Doctor Strange in the Multiverse of Madness actively penalizes the viewer for having devoted hours with Wanda and Strange across Marvel’s previous films and TV shows, or caring about either of their stories – and when the story ends, the film once again immediately hurls its characters into some new bonkers adventure before the credits have even stopped rolling. Meanwhile, Thor: Love and Thunder’s plot involves depression, terminal cancer, and Gorr the God-Butcher, a father grieving the onscreen death of his daughter from starvation and dehydration who is then cursed by a malevolent sword and seeks to brutally murder anyone who claims to be a god. And yet it suffers from much the same insubstantiality: it’s incredibly silly; most jokes don’t land; the film bears the visible scars of a contentious intra-corporate disagreement over precisely how gay it was allowed to be; and I defy anyone to explain whether Gorr the God-Butcher’s plan was revolutionary class war or genocidal race-hatred, or why we should care about whether Thor succeeds in stopping him from reaching the One-Use-Only Wish Machine at the Centre of the Universe. (Spoiler: he doesn’t stop him, but it turns out not to matter much in the end.)
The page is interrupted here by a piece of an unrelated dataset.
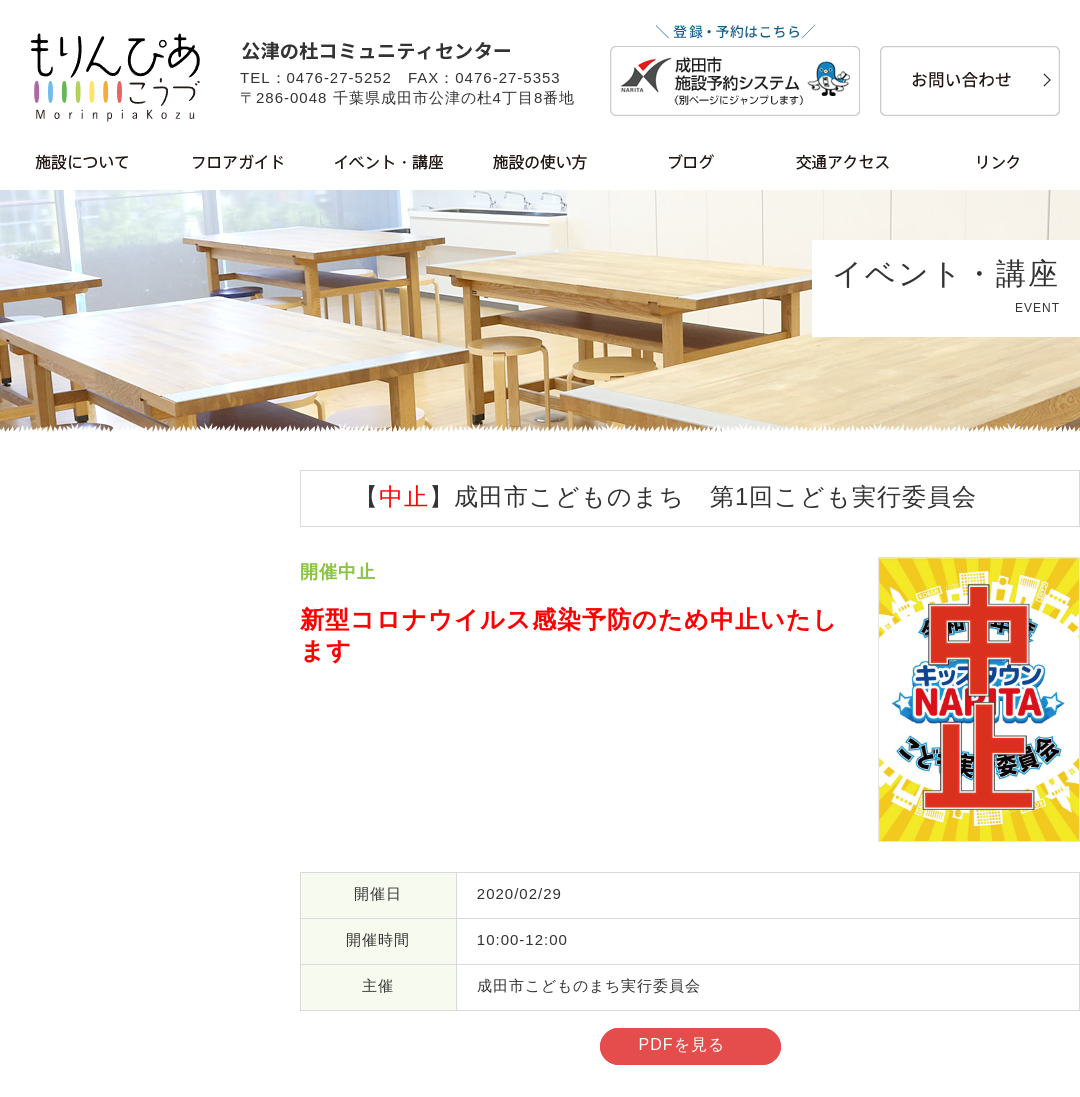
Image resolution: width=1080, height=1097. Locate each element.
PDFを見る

Doctor Strange in the Multiverse of Madness, 2022. Courtesy Marvel

Even a die-hard leftist cultural critic like myself – with over a decade of training in how to find whatever I hope to find in any given cultural text – would be stymied by any attempt to make sense of the franchise’s politics. Love and recommitment to family are the only thing that can give meaning to an uncaring universe in Love and Thunder, Ms. Marvel, and Black Widow (2021), but also the thing that drives Wanda to madness in Doctor Strange in the Multiverse of Madness, and the thing that keeps trying to kill you in Shang-Chi and the Legend of the Ten Rings (2021). The key to society’s problems is compassion (Spider-Man: No Way Home, 2021) but also wanton violence (2021’s Hawkeye, 2022’s Moon Knight). Power is bad (Eternals, 2021) but also good (Eternals, 2021). Can the world be better than it is now, or even different in any significant way? Not if the new Captain America has anything to say about it.

To ask whether the MCU has a political or ethical ‘meaning’ is still in some fundamental way to ask the wrong question; as so often in the endless on-rush of franchise fiction, each text simply exists in a moment of suspension awaiting its undoing in the next entry in the series, for which it serves as advertisement. (That five-second sting of the theme from the X-Men cartoon you just heard won’t pay off till at least 2025. Stay tuned!) Faced with diminishing returns, and a once-captive audience growing restless and glancing at the exits, Disney’s current brand strategy is to flood the zone: there are still four more major Marvel features to be released in theatres and on Disney+ this year alone. With a schedule this packed, the Mouse won’t be baited into fighting in our petty little culture wars, or into making some clear socio-political statement it might later be held accountable for. I’m afraid if we’re going to beat back fascism, we’re going to have to do it all on our own.